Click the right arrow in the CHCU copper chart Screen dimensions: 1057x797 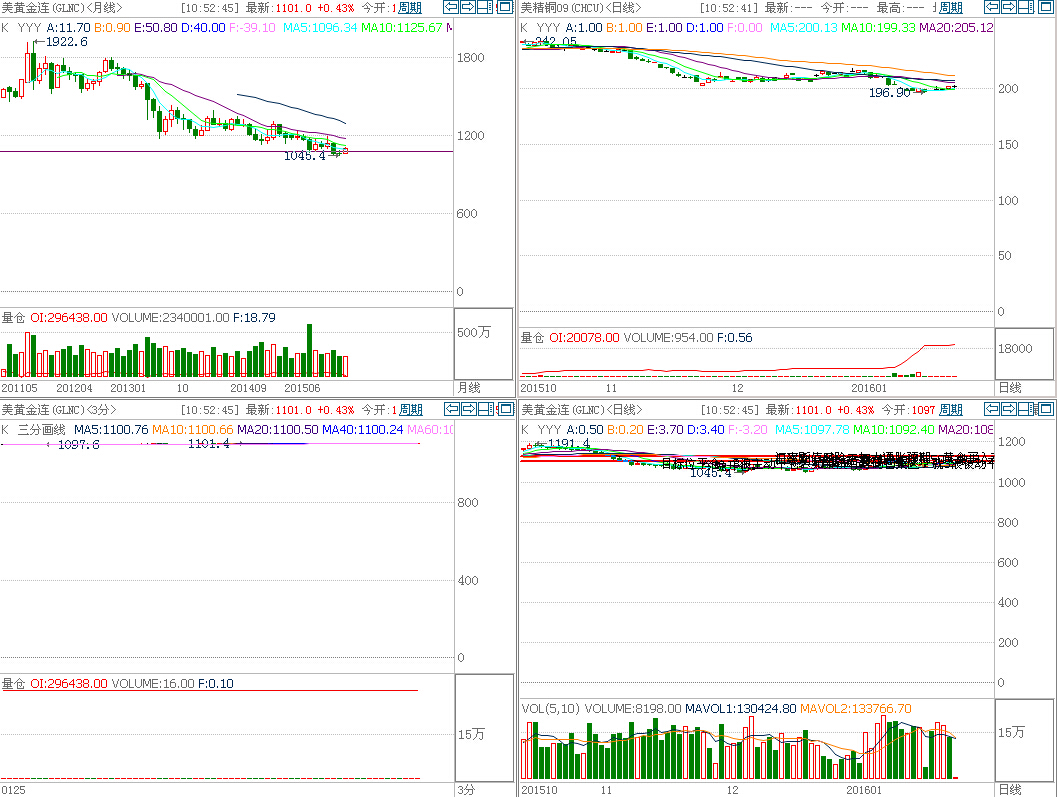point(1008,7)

——

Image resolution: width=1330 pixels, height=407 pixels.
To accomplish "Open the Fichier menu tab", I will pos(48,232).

——

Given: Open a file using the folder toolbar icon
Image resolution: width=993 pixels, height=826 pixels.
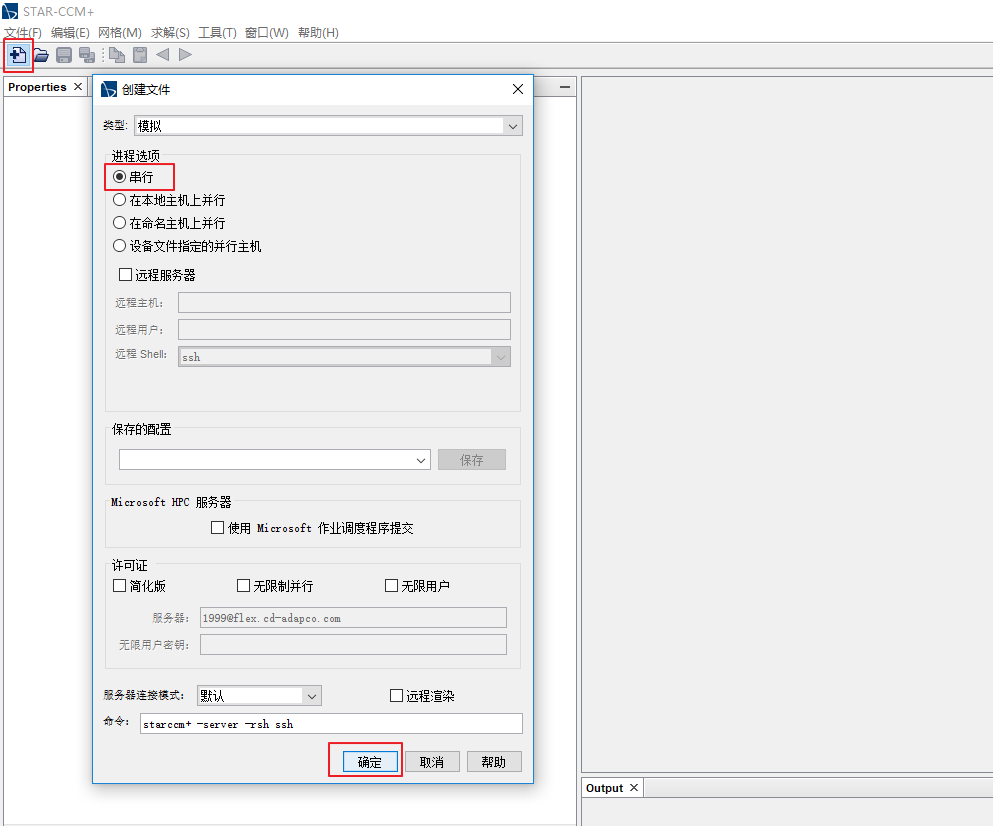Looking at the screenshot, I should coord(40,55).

——

What you will do:
A line belongs in the answer if it contains the word "Open"; copy every such line from the data above.

Reply:
To accomplish "Open the Fichier menu tab", I will pos(48,232).
Given: Open a file using the folder toolbar icon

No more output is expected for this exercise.